Mark Zuckeberg appeared before U.S. representatives, again. He sat alone at an austere table, being looked down on by the mighty politicians from their raised podium. Yet, the founder of Facebook yields more power than all those politicians combined.
Nevertheless, the CEO had to pretend that he doesn’t., that it is obvious that the U.S. government has the right to meddle into the legal workings of a private enterprise by passing laws in regulating practices. And he has to pretend he is not running his business for the great evil of today: profits, but that, instead, he does it out of charity.
But that’s how it is. Both politicians and the lone businessman at the hearing were catering to the woke culture.
I was fortunate enough not to have known what the term “woke” meant up until about half a year ago, when this word has gained enough prominence to leak into an otherwise conservative dictionary. Now I know: it means a perceived awareness of issues concerning social and racial justice. And then, the floodgates opened.
It is now perceived as shameful to work for profits. To project a more modern image, companies have to lie that they are not working for profits, but for a “greater good”.

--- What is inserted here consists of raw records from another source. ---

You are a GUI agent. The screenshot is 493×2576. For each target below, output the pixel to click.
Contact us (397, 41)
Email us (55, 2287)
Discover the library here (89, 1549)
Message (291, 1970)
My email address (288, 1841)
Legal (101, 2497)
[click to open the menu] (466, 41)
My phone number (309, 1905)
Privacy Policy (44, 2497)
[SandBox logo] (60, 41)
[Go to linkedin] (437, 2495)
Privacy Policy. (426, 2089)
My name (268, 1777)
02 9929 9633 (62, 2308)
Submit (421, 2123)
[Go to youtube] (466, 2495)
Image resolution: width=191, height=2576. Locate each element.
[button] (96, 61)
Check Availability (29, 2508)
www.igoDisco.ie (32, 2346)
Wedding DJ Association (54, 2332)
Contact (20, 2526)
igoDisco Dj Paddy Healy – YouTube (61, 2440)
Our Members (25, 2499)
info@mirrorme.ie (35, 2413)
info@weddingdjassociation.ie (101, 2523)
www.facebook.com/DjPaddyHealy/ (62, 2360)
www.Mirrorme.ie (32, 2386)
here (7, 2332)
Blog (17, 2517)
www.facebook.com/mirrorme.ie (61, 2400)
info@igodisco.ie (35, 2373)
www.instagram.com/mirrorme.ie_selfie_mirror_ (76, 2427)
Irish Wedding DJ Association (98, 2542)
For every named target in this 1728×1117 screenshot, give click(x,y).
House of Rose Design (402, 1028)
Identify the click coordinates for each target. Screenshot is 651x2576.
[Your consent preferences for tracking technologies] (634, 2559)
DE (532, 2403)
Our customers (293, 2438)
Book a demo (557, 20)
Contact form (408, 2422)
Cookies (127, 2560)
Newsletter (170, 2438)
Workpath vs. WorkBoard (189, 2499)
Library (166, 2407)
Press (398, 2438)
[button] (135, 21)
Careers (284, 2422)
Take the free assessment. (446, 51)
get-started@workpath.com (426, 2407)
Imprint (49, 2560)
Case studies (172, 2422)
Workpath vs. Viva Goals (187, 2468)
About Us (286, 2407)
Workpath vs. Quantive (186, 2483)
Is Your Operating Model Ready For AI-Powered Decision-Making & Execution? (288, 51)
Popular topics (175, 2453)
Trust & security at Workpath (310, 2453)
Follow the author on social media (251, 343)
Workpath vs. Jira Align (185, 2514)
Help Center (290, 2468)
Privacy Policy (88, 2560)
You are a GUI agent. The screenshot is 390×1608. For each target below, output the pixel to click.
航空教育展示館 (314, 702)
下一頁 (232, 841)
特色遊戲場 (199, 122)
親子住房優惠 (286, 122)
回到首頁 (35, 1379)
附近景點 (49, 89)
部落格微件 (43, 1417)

It is not enough to sell products or services that people want, enterprises have to take social responsibility too, in order not to seem selfish and evil.
This is a marketing strategy taken out of the playbook of big corporations, answering to a demand in social causes. Obvoiusly, there is nothing wrong whatsoever with helping certain causes.
However, pretending that companies exists out of sheer charity and not for profit may conjure up images of the middle ages, where making profits was deemed by the church as immoral.
In Hungary, Coca-Cola recently put up posers depicting same-sex couples, with the slogan “Love is Love”. The campaign caused an uproar among self-proclaimed Christian-conservative politicians, some of whom called for a boycott of the company.
As a result, Coca-Cola was fined for damaging the physical, emotional, moral, and mental development of the Hungarian youth, in a country where conspiracy theories are spewing, and taxpayer-funded propaganda posters are okay.
Did Coca-Cola cross the line with their advertisement posters that probably fared well with the age group they targeted? Well, it probably did nothing to promote gay rights, but it got Coca-Cola featured in the media.
Regardless of the boycott by a couple of politicians, the campaign probably helped boost sales. All of this, for profit.
Isn’t it hypocritical though that companies are becoming more and more woke, pretending they are not working for profit, in order to make more money?
It is one thing to assign the blame to the double standard of these businesses, but the real problem is at the demand side. And by lying to youth that businesses are not for profit, their attitude towards capitalism, of which they unwittingly benefited greatly, will only get worse.